Urban-suburban bus line based in Blacksburg, Virginia, US

Blacksburg Transit, or simply BT, is a local government-owned urban-suburban bus line based in Blacksburg, Virginia. The system originated in 1983 with six buses, but has since expanded its operation to 53 fixed-route buses and 18 body-on-chassis vehicles. In FY 19, Ridership exceeded 4.6 million passenger trips per year; ridership is dominated by Virginia Tech students who account for approximately 90 percent of all riders, with the remaining percentage being split between Virginia Tech faculty and staff, and other Blacksburg citizens. Ridership decreased in FY20 and FY21 due to COVID-19, but began rebounding in FY21. Blacksburg Transit serves the towns of Blacksburg, Christiansburg and limited portions of Montgomery County. Ridership in FY25 (July 1, 2024 through June 30, 2025) exceeded 4.7 million passenger trips, an increase of 26% over the previous fiscal year.

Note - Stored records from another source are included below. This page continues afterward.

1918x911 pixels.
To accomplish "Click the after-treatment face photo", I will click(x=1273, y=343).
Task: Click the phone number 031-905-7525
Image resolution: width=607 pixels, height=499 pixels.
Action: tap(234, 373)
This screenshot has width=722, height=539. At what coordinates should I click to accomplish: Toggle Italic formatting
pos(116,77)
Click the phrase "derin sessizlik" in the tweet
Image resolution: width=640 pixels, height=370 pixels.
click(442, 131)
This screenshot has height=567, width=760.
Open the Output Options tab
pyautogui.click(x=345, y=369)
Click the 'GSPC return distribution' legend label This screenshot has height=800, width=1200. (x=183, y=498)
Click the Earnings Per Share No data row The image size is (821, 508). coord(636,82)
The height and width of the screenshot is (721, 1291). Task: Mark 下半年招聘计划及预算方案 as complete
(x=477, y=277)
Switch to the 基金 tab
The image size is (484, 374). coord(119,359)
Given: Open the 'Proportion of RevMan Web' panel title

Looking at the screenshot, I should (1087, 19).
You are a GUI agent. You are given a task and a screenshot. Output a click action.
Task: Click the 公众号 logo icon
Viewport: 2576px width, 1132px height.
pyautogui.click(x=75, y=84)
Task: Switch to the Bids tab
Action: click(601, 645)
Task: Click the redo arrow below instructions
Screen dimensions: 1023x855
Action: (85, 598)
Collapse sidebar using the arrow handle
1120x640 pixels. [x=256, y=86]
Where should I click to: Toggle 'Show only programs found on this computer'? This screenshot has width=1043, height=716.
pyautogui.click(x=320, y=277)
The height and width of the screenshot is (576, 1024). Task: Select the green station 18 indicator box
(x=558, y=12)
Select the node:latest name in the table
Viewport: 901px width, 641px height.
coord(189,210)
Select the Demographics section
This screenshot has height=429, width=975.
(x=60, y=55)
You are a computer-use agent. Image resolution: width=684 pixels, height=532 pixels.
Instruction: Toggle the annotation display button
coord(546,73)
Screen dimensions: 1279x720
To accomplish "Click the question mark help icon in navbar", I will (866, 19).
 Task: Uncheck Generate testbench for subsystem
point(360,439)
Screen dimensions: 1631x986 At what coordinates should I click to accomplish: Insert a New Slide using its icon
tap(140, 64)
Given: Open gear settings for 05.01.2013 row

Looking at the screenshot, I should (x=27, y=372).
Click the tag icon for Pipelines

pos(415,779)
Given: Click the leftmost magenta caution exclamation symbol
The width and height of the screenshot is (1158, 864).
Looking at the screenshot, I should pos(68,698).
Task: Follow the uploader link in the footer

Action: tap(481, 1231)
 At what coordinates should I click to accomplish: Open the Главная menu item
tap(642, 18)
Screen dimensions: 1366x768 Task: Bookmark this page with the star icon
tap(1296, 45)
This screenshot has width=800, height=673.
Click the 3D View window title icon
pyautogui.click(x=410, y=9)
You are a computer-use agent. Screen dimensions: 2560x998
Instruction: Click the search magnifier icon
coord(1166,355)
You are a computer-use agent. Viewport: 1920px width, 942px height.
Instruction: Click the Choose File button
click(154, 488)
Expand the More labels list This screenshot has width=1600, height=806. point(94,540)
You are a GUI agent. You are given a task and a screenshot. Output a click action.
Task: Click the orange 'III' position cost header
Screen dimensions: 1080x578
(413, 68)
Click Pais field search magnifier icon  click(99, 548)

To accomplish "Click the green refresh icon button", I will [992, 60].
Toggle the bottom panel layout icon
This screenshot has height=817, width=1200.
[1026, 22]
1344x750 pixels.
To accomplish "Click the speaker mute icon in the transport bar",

Service in Blacksburg was overhauled in 2024, moving the hub of service from Virginia Tech's Drillfield to the Loops at the new Transit Center. This major change increased route efficiency and typically due to the shortened route length provided increased frequency without adding additional vehicles. A new route, the Campus Shuttle (CAS), provides high frequency service around central campus. CAS accounted for 20% of all passenger trips in FY25.

== System of the Year ==
In 2019, BT was named the American Public Transportation Association's Outstanding Public Transportation System for agencies carrying fewer than 4 million passenger trips per year. BT was singled out for their successful delivery of service to Virginia Tech, Blacksburg and Christiansburg based on performance on 24 quantitative and qualitative criteria, including ridership. In the three years evaluated (2016, 2017 and 2018), BT experienced an unprecedented 22 percent growth in ridership from 3.5 to 4.3 million passenger trips per year.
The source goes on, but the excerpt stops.